THINGS TO DO |
[a] Answer these questions from the passage about the Night Ferry train:
(i) In what month and year did the train start running again after the war?
(ii) What did the serveur-receveur do at the end of the meal?
(iii) What brand of soap was given to passengers in the post-war years?
[b] Copy out the passage about the Night Ferry train word for word, everything from "And so it was, throughout" down to "general British public.".

** START TEXT PROVIDED **

The Trains Now Departed
Page 5
The writers, clearly in awe, continue: ‘Cereals and fruit juices were available, and baskets of hot toast, croissants, brioches and of fresh fruit were brought round. There was no air conditioning or sound-proofing, and the vestibules made a roar like a thousand waterfalls, while the ‘thrump’ over crossings and the piercing screech of the whistle created that sense of urgent elation which was Le Meat Breakfast …’
With the waiters bobbing along, swaying with the motion of the train and brandishing steaming silver-plated pots of coffee and hot milk, regular passengers would play the game of spotting the nationality of the diners. The man looking with disgust at the fried eggs drowning in HP sauce was almost certainly French – perhaps one of the many government couriers who used the train regularly. You could bet that the bleary-eyed young couple staring with incredulity at a glass pot containing an orange substance marked ‘Olde English Marmelade (Made in France)’ were from England – possibly one of the many honeymoon couples who took their first journey into married life aboard the Night Ferry. At the end of the meal the serveur-receveur (leading attendant) made out the bill, with the chef de brigade trotting along behind, with his tin tray of monies and his exchange-rate card.
Behrend and Buchanan recount a delightfully Gallic restaurant car scene aboard the train one day:
There was a large man (past middle age now) who protected his then anonymous but still substantial shirtfront with his napkin as he sat drinking chocolate. He seemed to know all about Wagons-Lits, for by fiddling a ring behind the brise-bise, and pulling on the top handle at the same time, he let in some fresh air – and smuts – into the saloon. An elderly Frenchman opposite at once drew down the blind and there was an altercation during which the chef de brigade slammed the window shut again. The large man looked quizzically at the little oblong box on the wall with ‘Reclamations, Complaints, Reclami’ on it, for nobody had ever been known to put a thing in it.
Soon the French customs inspectors would tiptoe along the corridor and ever-so-politely inspect passports and baggage. In the days when the train first ran, Paris had no sprawling suburbs and the countryside ran right up to the city, so the first sign of arrival would be the city’s ancient open-deck green buses. And in a trice passengers would be there – with all the thrill of arrival in a great foreign terminus – joining travellers from the other Wagons-Lits night trains from northern Europe. Oh joy to be an Englishman abroad, as monsieur le conducteur performed the ritual of electrically lowering the carriage steps to let passengers alight on the low French platforms of the Gare du Nord.
And so it was, throughout the life of the train, although services were suspended during the war, not running again until December 1947. In many respects the immediate post-war years were the heyday of the Night Ferry. Jetliners were in their infancy, and most cross-Channel travel was still by train and sea. The Night Ferry became more popular but never lost its aura of exclusivity. Among the little luxuries of the post-war era were the small wrapped parcels of Palmolive soap, complete with the train’s monogram, which were supplied to passengers even though soap was rationed to the general British public.

** END TEXT PROVIDED **
** START SOURCE EXCERPT **

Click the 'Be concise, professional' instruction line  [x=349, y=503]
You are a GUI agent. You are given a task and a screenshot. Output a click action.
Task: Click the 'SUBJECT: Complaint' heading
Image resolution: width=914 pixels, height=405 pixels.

** END SOURCE EXCERPT **

RESPONSE LIST |
[a]
(i) December 1947
(ii) He made out the bill.
(iii) Palmolive

[b]
And so it was, throughout the life of the train, although services were suspended during the war, not running again until December 1947. In many respects the immediate post-war years were the heyday of the Night Ferry. Jetliners were in their infancy, and most cross-Channel travel was still by train and sea. The Night Ferry became more popular but never lost its aura of exclusivity. Among the little luxuries of the post-war era were the small wrapped parcels of Palmolive soap, complete with the train’s monogram, which were supplied to passengers even though soap was rationed to the general British public.